Pick out every line of the data below that contains the word "about", and copy each of those lines in full.

Collected data:
_ _ _ _

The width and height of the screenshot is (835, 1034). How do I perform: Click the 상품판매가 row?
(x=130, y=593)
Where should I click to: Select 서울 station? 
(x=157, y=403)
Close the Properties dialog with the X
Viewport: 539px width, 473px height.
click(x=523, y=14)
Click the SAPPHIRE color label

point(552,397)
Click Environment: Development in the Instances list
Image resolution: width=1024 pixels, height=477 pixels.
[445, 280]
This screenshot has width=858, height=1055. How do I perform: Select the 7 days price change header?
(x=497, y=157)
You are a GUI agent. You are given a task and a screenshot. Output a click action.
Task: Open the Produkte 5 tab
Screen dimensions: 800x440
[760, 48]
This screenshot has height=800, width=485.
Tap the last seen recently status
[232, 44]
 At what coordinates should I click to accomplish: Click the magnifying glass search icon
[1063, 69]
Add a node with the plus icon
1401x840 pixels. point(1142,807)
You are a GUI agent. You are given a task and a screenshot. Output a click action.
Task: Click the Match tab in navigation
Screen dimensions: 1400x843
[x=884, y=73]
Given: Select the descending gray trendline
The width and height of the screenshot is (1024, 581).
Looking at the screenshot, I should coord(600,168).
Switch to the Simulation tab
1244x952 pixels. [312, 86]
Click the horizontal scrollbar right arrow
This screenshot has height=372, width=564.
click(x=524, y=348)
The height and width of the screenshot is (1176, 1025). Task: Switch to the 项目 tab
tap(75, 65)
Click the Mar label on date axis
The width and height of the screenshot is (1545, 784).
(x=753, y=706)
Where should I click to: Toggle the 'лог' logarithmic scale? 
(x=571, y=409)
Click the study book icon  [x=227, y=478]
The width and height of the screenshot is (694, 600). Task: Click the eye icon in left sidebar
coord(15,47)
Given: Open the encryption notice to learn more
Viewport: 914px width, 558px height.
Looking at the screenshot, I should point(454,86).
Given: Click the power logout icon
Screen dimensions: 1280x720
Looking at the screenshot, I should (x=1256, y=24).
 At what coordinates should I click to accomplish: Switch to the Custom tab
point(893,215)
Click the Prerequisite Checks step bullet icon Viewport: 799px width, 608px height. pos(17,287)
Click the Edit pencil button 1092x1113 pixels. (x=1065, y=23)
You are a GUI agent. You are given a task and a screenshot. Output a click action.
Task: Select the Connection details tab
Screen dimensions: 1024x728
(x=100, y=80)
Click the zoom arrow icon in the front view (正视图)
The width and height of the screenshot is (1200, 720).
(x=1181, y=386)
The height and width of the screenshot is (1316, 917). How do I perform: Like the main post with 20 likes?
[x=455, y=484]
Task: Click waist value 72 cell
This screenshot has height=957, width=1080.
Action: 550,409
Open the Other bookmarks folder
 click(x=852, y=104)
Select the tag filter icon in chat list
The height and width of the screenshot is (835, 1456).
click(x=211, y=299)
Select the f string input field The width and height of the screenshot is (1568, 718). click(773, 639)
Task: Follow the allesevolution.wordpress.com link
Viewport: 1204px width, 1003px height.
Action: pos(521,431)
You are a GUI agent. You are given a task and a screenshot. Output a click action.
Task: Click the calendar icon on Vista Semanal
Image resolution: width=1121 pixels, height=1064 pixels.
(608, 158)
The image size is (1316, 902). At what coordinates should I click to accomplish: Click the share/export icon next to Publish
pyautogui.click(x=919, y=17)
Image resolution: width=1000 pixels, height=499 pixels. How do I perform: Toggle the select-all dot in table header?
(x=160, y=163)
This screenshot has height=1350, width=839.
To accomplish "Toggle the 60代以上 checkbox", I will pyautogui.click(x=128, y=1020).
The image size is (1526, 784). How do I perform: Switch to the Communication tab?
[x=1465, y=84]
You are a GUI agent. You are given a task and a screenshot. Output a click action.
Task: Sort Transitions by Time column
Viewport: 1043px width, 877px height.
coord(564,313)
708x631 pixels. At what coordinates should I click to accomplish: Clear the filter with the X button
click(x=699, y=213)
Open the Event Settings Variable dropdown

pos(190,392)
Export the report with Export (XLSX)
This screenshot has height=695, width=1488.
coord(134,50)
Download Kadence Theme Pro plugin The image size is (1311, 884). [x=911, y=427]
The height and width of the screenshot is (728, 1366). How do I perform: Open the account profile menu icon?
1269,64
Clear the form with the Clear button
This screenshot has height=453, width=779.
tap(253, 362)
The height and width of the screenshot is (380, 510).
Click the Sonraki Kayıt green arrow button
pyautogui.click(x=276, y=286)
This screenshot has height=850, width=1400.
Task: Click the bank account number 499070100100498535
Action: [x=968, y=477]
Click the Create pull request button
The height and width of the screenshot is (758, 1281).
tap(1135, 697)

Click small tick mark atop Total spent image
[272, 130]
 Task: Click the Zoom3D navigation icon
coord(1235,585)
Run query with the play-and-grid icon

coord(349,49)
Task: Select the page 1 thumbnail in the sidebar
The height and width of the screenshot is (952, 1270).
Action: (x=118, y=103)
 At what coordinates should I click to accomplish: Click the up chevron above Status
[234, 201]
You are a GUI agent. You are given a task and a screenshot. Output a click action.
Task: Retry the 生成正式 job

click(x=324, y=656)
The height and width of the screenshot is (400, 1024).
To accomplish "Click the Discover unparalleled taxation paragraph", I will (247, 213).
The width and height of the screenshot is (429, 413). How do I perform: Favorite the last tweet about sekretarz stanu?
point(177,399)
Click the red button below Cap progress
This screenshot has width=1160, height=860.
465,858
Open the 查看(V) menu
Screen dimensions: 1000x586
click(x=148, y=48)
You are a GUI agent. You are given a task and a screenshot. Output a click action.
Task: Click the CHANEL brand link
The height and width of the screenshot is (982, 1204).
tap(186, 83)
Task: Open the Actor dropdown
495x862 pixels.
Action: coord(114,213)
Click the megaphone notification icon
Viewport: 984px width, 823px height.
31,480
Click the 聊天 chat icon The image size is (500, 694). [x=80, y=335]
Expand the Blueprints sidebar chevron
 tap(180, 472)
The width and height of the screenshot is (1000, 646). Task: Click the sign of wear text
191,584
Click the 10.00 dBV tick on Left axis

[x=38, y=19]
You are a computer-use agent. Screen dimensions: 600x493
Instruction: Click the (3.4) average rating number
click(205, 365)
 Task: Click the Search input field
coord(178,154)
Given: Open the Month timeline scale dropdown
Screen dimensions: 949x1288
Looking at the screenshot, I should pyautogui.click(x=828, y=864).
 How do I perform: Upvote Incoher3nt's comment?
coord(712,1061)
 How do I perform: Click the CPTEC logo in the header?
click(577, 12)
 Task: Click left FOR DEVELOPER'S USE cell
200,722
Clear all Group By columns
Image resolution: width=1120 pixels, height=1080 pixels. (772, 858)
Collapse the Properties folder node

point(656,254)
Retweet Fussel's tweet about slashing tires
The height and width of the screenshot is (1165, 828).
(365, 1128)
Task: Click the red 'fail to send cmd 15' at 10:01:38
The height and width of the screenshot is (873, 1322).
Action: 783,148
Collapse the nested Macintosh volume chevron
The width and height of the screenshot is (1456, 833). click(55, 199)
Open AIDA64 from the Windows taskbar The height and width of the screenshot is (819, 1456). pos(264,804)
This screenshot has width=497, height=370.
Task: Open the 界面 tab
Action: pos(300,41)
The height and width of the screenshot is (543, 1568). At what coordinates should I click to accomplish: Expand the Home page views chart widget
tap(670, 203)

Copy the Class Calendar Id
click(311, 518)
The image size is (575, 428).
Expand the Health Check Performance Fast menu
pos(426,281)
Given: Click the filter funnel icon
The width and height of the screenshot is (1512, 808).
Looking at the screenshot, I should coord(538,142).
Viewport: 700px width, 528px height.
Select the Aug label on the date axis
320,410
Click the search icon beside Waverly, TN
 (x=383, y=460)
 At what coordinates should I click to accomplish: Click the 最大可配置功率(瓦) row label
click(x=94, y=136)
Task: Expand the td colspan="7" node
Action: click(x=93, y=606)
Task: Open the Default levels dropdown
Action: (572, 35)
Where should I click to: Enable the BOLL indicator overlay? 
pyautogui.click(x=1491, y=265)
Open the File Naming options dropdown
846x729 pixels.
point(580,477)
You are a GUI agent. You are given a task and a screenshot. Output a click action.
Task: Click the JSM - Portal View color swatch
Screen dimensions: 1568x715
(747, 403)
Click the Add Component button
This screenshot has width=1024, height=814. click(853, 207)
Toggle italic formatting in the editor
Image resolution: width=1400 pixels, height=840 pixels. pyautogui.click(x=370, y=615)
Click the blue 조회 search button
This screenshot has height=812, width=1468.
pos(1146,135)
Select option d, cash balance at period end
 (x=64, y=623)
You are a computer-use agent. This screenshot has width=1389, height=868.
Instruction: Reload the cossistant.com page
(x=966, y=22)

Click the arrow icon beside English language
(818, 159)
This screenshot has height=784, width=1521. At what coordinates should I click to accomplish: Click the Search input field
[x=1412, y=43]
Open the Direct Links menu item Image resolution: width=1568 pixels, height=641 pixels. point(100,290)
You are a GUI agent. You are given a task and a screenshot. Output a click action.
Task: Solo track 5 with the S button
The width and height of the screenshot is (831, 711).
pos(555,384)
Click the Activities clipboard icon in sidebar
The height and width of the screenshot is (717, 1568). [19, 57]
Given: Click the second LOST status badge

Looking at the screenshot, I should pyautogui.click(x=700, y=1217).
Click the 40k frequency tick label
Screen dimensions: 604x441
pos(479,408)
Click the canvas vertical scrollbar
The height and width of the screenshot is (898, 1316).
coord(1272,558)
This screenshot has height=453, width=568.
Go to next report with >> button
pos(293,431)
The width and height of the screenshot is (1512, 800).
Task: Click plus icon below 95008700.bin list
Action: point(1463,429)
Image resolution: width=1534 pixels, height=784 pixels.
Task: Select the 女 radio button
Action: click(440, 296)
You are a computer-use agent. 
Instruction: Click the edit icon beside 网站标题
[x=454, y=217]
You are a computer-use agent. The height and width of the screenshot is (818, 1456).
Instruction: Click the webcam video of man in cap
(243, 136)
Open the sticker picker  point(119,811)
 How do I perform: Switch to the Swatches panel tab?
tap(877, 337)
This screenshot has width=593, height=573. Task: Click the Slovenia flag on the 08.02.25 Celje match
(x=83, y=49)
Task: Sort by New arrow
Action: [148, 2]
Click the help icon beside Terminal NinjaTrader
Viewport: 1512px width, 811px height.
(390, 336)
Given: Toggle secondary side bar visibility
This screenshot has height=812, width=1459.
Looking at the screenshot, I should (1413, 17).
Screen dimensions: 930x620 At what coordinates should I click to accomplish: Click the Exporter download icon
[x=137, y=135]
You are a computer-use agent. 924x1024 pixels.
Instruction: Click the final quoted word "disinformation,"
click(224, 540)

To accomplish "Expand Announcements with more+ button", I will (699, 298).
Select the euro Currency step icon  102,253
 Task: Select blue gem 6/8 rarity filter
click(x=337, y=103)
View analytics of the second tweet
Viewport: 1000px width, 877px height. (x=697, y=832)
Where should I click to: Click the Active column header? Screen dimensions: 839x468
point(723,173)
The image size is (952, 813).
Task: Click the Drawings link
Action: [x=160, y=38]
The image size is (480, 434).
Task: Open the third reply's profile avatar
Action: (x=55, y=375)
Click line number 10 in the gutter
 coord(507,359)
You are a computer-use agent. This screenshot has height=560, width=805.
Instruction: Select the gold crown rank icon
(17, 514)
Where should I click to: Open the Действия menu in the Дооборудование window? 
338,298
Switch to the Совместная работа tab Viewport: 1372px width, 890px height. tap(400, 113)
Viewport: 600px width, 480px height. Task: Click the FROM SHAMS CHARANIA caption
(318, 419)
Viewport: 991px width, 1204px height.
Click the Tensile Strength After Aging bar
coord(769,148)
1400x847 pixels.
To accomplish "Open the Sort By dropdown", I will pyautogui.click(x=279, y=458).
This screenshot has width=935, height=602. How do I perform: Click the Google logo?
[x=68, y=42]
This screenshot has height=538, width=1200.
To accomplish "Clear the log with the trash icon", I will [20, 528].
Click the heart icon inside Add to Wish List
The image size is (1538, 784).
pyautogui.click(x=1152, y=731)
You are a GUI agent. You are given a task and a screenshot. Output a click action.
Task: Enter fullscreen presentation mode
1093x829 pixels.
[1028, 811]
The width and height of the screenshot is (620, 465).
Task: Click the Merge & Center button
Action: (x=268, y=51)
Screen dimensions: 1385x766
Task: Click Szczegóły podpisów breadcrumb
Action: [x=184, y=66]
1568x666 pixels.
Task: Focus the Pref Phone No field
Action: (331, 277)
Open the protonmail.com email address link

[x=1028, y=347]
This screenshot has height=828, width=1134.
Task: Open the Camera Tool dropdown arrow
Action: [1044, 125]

_ _ _ _

Answer below:
The width and height of the screenshot is (429, 413). How do I perform: Favorite the last tweet about sekretarz stanu?
Retweet Fussel's tweet about slashing tires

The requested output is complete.